─── PASSAGE

The challenge we heard most often, from every region, was that sex worker organizations find it very difficult to access start-up funds, which then limits their ability to apply for funding from donors who require a registered group. So we wanted to be able to offer a start-up fund for small groups of sex workers trying to become legal entities. The second is that, although there are often project or activity funds out there that you can apply for, they don’t include sufficient funding or an overhead percentage to sustain the infrastructure that all organization need.  What we specifically identified was for the need for groups to have multi-year, core funding to help them build their infrastructures and create sustainable organizations.
The next area we identified is that you can often go to a funder to request technical support, but that quite often means an external consultant coming in and providing advice.  One of the things we know across the global network is that we have groups in every region that have been around for decades. We have Durbar (DMSC) in Calcutta, India that started in 1995 and is now a collective of 65,000 sex workers that runs its own cooperative bank. In Mali, Danaya So has been around for three decades now as an HIV and social support service that runs its own financial support services and clinics for sex workers. In Latin America you have groups like Davida in Rio-de-Janeiro that have been around for decades providing services to communities and doing local and national human rights based advocacy.  What we wanted was to support peer-led capacity building and exchanges to enable sex workers to invite one of the more experienced, and importantly peer-based, groups in rather than having to turn to external consultants all the time.

──────
─── EXCERPTED DATA

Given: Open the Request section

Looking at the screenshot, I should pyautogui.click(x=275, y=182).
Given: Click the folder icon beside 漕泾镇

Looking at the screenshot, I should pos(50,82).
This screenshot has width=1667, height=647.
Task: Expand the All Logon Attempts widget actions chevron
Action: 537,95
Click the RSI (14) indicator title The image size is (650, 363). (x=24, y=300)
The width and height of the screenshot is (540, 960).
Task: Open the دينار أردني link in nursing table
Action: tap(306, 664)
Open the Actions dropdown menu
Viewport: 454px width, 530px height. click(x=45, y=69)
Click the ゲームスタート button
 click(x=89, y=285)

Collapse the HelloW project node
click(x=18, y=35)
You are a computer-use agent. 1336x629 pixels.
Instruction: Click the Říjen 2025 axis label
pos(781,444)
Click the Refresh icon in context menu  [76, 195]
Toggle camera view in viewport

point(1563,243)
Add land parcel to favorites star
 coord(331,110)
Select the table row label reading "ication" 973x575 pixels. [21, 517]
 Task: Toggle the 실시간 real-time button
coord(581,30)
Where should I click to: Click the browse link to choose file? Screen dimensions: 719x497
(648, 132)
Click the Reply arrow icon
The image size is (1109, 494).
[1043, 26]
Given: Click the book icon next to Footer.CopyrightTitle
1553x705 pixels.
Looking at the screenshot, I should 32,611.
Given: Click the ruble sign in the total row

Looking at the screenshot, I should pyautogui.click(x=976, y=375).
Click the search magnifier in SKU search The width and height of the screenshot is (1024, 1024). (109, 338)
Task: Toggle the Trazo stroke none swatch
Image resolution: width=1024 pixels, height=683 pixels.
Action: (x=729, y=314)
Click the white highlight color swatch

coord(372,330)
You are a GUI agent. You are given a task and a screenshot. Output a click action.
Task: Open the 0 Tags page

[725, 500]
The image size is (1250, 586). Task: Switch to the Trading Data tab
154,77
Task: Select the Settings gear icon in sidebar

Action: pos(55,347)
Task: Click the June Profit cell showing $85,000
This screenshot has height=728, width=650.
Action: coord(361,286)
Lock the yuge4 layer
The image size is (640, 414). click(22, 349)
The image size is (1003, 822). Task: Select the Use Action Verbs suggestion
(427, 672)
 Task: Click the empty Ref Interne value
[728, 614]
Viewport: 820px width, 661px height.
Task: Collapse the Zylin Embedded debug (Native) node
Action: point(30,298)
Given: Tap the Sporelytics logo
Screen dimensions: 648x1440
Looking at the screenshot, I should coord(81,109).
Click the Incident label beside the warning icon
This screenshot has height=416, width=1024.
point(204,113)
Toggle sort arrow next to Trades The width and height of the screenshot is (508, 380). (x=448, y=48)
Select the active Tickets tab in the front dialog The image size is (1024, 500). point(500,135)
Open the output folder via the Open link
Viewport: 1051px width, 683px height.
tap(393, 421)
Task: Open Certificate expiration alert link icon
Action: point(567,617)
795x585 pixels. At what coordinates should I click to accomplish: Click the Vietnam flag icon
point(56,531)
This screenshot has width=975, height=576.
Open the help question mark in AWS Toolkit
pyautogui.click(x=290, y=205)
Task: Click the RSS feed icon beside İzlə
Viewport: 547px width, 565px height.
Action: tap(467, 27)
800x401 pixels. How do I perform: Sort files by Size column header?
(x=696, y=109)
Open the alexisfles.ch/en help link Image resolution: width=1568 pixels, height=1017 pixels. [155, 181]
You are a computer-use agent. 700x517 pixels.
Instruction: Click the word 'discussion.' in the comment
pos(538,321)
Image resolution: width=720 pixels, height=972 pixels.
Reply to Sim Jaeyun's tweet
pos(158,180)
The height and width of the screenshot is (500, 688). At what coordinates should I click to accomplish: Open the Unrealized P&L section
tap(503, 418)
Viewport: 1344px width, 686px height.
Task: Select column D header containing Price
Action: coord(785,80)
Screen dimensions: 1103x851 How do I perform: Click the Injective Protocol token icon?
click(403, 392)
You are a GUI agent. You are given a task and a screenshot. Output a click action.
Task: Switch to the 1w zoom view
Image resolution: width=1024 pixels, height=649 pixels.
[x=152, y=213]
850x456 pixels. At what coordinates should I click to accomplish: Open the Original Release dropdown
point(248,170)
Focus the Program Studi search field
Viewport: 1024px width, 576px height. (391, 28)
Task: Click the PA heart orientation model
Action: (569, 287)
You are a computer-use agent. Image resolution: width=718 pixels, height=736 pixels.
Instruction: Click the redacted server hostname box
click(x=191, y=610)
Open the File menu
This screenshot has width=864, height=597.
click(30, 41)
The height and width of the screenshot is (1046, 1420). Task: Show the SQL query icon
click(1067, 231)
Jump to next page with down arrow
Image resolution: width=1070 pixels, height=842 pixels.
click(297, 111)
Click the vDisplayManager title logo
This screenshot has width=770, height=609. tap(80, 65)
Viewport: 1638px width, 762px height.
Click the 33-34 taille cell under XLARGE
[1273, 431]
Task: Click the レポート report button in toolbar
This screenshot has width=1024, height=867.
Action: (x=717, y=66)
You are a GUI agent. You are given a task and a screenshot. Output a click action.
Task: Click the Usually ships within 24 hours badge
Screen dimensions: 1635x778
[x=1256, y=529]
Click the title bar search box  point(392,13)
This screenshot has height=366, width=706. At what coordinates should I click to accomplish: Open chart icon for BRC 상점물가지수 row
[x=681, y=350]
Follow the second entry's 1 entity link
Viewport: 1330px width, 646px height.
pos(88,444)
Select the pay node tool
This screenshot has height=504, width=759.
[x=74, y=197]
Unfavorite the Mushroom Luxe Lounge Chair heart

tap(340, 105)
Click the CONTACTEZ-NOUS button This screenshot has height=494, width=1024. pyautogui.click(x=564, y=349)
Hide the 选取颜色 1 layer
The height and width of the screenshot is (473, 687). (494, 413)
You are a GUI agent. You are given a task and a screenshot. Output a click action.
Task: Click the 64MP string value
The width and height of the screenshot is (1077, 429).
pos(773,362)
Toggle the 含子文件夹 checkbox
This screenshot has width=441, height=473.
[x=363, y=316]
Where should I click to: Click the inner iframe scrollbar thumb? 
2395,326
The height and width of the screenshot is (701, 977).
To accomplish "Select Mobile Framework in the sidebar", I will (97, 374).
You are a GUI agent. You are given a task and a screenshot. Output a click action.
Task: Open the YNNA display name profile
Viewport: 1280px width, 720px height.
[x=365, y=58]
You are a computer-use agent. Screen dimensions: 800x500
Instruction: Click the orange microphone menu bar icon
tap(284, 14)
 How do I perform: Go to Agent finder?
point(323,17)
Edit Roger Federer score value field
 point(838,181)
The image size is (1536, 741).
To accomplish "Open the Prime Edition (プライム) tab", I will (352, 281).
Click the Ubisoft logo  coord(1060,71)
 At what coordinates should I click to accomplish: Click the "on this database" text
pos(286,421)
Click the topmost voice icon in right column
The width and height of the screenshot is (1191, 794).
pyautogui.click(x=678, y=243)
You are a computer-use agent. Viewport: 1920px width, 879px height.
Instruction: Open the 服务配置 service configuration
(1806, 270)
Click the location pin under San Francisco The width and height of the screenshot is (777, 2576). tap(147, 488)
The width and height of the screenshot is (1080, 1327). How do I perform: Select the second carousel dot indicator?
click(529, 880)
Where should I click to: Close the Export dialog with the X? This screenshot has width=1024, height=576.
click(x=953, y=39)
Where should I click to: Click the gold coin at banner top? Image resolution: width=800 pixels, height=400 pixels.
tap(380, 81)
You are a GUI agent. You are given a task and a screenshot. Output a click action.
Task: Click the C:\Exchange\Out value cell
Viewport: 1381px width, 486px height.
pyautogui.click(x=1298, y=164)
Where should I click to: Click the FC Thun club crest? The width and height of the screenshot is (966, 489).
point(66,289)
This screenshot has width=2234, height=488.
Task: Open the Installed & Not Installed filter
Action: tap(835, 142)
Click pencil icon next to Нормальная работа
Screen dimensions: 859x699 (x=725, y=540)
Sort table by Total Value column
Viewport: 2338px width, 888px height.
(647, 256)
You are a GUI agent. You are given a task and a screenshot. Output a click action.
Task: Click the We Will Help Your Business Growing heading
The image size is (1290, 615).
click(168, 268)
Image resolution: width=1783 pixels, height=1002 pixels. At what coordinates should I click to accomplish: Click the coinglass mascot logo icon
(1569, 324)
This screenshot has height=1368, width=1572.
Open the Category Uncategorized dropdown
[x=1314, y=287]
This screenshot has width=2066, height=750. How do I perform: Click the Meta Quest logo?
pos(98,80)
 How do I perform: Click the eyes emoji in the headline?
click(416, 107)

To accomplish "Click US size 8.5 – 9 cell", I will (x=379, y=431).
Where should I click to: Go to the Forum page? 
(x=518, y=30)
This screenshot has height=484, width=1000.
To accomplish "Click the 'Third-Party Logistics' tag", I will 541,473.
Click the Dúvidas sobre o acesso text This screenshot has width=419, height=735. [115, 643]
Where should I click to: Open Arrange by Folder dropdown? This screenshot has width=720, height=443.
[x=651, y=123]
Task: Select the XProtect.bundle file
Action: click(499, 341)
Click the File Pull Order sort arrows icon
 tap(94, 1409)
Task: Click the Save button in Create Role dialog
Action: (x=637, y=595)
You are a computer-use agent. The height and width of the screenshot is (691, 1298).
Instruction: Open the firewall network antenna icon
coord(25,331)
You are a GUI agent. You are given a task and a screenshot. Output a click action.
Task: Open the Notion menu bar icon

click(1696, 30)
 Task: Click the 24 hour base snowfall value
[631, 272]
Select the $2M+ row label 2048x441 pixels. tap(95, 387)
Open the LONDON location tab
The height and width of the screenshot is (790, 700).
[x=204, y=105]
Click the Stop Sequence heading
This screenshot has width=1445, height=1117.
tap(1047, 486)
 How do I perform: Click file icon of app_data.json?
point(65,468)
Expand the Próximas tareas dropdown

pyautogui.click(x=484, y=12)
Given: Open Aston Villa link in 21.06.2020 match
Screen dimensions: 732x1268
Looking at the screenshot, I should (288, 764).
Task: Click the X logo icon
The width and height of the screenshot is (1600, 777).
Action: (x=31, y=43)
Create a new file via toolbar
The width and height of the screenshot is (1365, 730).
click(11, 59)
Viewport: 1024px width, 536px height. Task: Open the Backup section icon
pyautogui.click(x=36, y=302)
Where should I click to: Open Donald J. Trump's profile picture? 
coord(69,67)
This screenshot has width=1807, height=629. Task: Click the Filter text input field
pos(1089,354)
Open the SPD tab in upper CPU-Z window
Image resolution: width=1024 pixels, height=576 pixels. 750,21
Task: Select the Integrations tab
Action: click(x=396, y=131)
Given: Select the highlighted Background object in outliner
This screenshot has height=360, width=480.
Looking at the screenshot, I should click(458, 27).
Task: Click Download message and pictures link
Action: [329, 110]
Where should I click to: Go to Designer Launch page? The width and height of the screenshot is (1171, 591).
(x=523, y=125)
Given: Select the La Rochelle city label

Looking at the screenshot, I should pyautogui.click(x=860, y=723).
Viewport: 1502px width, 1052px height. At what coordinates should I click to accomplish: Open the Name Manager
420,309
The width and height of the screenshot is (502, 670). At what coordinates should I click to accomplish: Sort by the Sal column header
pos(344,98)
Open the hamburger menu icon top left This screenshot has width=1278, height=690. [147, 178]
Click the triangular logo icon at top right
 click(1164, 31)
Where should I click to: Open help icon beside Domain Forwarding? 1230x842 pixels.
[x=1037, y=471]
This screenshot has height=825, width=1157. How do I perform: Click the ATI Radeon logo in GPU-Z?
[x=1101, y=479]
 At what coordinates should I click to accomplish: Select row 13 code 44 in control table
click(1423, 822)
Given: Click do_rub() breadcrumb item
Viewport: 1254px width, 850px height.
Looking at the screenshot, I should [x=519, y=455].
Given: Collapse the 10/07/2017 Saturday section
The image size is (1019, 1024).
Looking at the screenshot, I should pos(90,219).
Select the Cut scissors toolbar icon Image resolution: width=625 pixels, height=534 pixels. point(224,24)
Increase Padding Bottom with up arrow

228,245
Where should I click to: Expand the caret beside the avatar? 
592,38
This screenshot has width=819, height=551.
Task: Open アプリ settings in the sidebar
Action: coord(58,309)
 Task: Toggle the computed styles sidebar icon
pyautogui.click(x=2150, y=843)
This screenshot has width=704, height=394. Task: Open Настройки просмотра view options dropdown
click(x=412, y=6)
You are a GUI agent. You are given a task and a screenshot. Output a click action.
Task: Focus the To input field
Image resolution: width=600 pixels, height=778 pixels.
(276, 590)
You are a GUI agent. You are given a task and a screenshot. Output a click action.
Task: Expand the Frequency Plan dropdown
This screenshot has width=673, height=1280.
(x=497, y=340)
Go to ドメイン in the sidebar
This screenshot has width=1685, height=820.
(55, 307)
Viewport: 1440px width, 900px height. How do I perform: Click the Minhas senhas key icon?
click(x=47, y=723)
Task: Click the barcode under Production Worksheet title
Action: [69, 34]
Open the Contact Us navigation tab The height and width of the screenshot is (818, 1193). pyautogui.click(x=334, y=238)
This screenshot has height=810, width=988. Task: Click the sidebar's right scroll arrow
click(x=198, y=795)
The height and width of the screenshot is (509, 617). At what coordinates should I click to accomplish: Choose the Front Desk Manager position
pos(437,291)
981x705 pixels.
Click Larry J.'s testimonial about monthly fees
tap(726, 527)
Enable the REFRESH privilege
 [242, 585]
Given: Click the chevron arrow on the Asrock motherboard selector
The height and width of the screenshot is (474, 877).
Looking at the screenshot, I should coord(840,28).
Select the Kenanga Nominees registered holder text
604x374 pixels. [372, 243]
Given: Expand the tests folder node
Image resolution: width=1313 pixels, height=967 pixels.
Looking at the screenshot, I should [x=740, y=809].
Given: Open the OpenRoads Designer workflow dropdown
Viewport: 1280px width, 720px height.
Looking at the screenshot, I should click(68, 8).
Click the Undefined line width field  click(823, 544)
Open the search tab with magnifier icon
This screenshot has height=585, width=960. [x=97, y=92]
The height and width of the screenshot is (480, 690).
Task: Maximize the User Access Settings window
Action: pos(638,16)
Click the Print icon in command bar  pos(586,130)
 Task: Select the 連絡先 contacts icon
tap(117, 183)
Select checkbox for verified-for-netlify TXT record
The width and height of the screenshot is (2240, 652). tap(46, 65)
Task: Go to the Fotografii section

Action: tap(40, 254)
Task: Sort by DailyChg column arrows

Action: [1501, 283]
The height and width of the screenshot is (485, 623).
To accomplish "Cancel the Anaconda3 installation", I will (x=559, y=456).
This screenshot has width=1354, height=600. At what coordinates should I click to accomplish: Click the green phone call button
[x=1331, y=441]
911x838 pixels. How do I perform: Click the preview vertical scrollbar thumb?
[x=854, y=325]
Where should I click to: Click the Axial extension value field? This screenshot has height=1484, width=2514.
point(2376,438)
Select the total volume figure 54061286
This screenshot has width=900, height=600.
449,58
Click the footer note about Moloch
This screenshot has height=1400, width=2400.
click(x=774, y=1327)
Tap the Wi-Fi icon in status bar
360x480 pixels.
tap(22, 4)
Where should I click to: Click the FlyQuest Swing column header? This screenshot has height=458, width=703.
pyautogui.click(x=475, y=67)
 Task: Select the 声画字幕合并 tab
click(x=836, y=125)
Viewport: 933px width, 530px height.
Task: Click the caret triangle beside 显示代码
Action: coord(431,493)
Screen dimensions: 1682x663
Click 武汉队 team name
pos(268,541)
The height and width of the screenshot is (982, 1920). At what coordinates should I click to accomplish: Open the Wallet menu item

──────

§ **PROBLEM DESCRIPTION**: Write out the full passage above on funding and peer support for sex worker organizations, word for word.

§ **RESPONSE**:
The challenge we heard most often, from every region, was that sex worker organizations find it very difficult to access start-up funds, which then limits their ability to apply for funding from donors who require a registered group. So we wanted to be able to offer a start-up fund for small groups of sex workers trying to become legal entities. The second is that, although there are often project or activity funds out there that you can apply for, they don’t include sufficient funding or an overhead percentage to sustain the infrastructure that all organization need.  What we specifically identified was for the need for groups to have multi-year, core funding to help them build their infrastructures and create sustainable organizations.
The next area we identified is that you can often go to a funder to request technical support, but that quite often means an external consultant coming in and providing advice.  One of the things we know across the global network is that we have groups in every region that have been around for decades. We have Durbar (DMSC) in Calcutta, India that started in 1995 and is now a collective of 65,000 sex workers that runs its own cooperative bank. In Mali, Danaya So has been around for three decades now as an HIV and social support service that runs its own financial support services and clinics for sex workers. In Latin America you have groups like Davida in Rio-de-Janeiro that have been around for decades providing services to communities and doing local and national human rights based advocacy.  What we wanted was to support peer-led capacity building and exchanges to enable sex workers to invite one of the more experienced, and importantly peer-based, groups in rather than having to turn to external consultants all the time.